How we Visualize Benchmarks

astropy / astropy-benchmarks

Benchmarks for the astropy project

https://spacetelescope.github.io/bench/astropy-benchmarks/

BSD 3-Clause "New" or "Revised" License

7 stars 27 forks source link

How we Visualize Benchmarks #117

Open nstarman opened 6 months ago

nstarman commented 6 months ago

Throwing out a suggestion. Rather than ASV I recommend https://docs.codspeed.io/. codspeed is really good, free for open-source, and integrates deeply with pytest (see pytest-benchmark). With codspeed + pytest ecosystem it's easy for use to have a specific benchmark test suite and also have benchmarked tests in the normal test suite.

Cadair commented 6 months ago

you lost me at "free for open source" I will generally push back against anything which isn't actually open source, especially if it's a hosted service at the whims of VC (I am assuming).

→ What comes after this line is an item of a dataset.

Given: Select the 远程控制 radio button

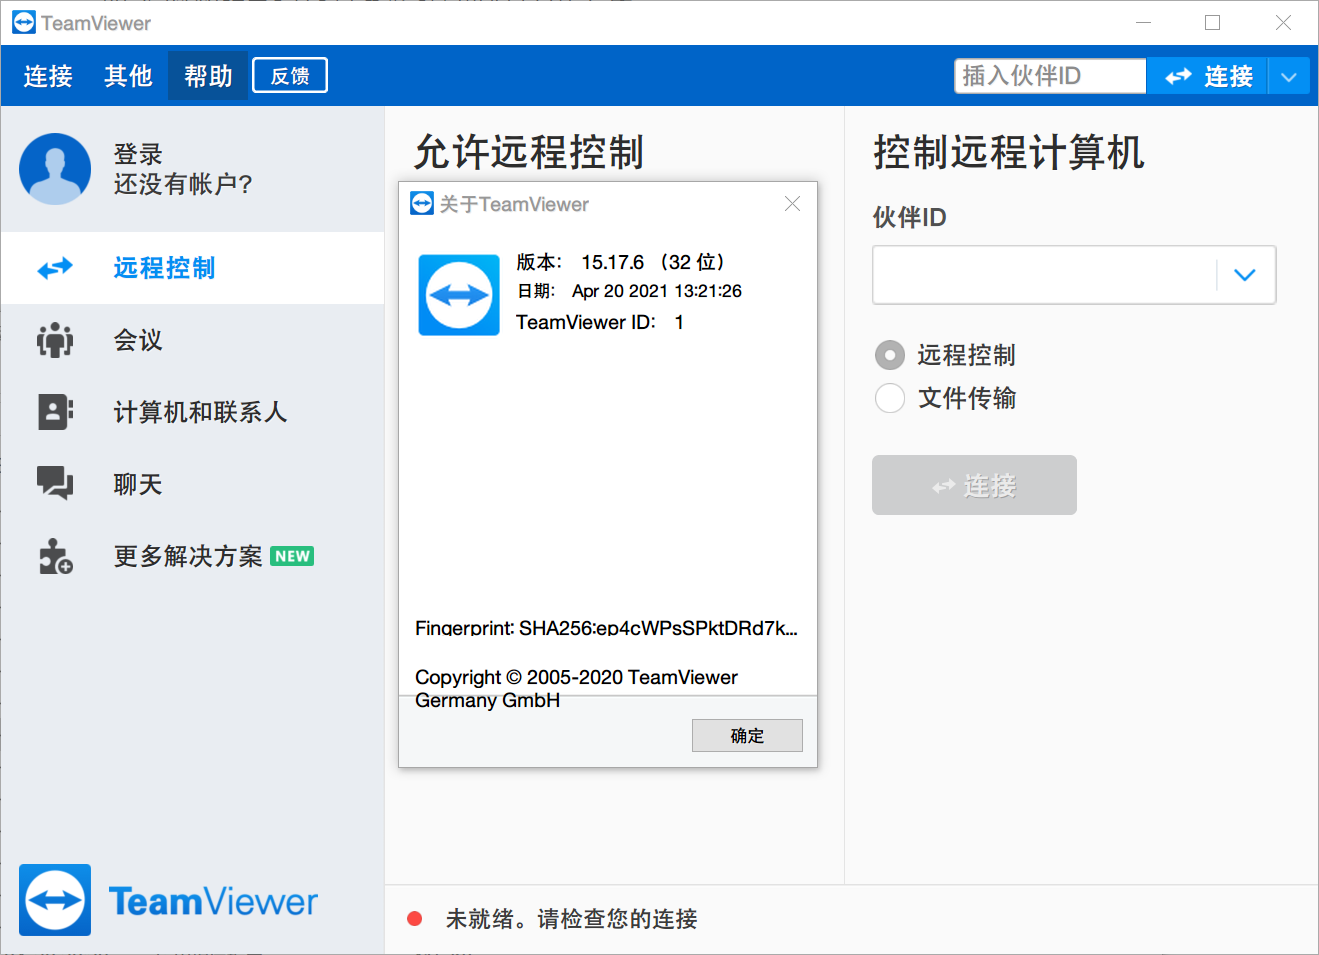Looking at the screenshot, I should (889, 355).
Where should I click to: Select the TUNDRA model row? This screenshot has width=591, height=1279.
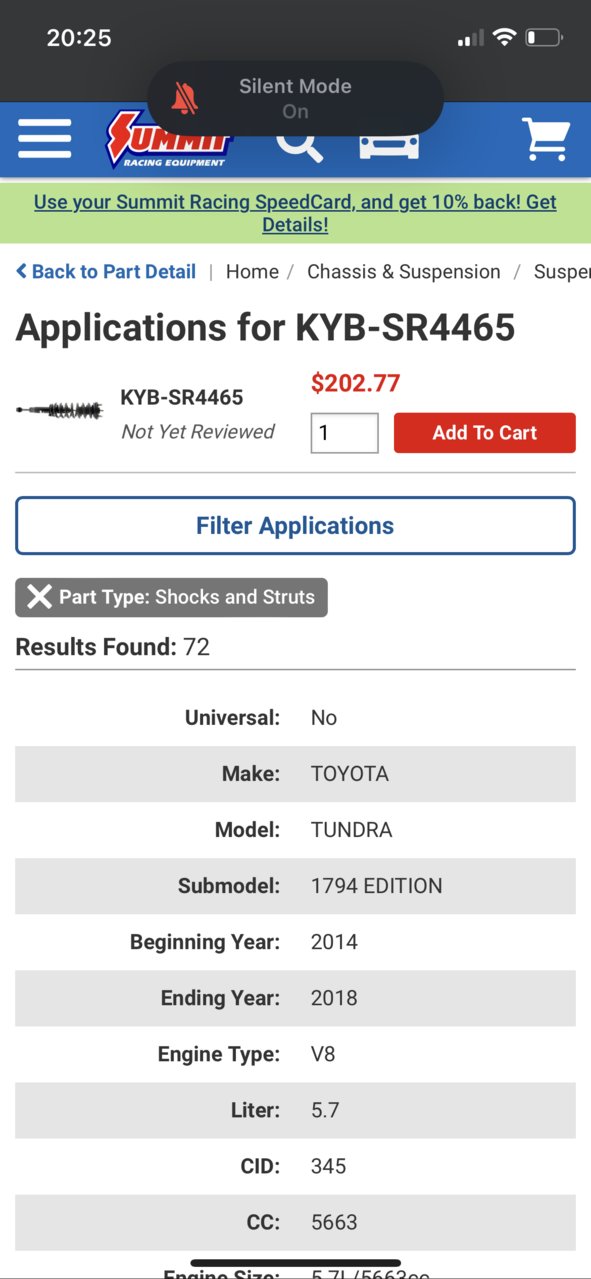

nstarman commented 6 months ago

you lost me at "free for open source"

Like many of GH's tools? Or RTD? Or Pre-commit.ci? 😁 I think most of our CI is in the category "free for open source".

matteobachetti commented 6 months ago

you lost me at "free for open source"

Like many of GH's tools? Or RTD? Or Pre-commit.ci? 😁 I think most of our CI is in the category "free for open source".

Yes, but also like Travis CI 😜 I see what @Cadair says, maybe I'm not so negative about it, but "free for open source" is not really something that screams trustworthiness these days

nstarman commented 6 months ago

I'm just not sure where we would go from there. We should definitely vet our tools. But if we fundamentally don't trust anything in industry then we shouldn't use GH Actions under the free-for-open-source tier (we do), RTD under the free-for-open-source tier, Pre-commit under the same, encourage new users to use GH virtual development environments, CircleCI, etc. Our actual inert code is one of the few things that isn't in a free-for-open-source tier. And Codspeed is kind of like codecov, in that it is a user-friendly layer on top of open-source tooling, like pytest-benchmark. Now, maybe we vet it and don't like it, but that hasn't happened yet.

hamogu commented 6 months ago

We actually pat for ReadtheDocs because we think they need the money, plus we wanted something fomr them, but I now forget what. Details are here https://github.com/astropy/astropy-project/issues/105

hamogu commented 6 months ago

Personally, I'm less worried about something like codespeed.io going away. It might be helpful, but it's not critical. If it goes away, we're just where we are now without regular benchmarks. That's different from e.g. github itself; while we could move to bitbucket or gitlab, that would be a lot more disruptive. So the question is how much effort it would be to set up. If someone can set it on in 4 h, and they start charging, we only loose 4 h of work. If it's a lot more effort to set up an maintain, then we should be more careful in vetting.

nstarman commented 6 months ago

https://docs.codspeed.io/#how-long-does-it-take-to-install

If you're already benchmarking your codebase, you can plug your existing benchmarks into CodSpeed in less than 5 minutes since CodSpeed benchmark's API is compatible with the most popular benchmarking frameworks(pytest-benchmark, bencher, criterion.rs, vitest, tinybench, benchmark.js).

pllim commented 6 months ago

I don't think this replaces the part where we run the benchmark for every commit on main etc? Looks like it only does PR continuous integration. I would like a more technical blog on the pros and cons, and what projects have used this service to-date and what lessons are learned.

nstarman commented 6 months ago

https://news.ycombinator.com/item?id=36682012 https://blog.pydantic.dev/blog/2022/07/10/pydantic-v2-plan/#performance

codspeed was one of the tools used by Pydantic v2 to achieve their 17x speedup.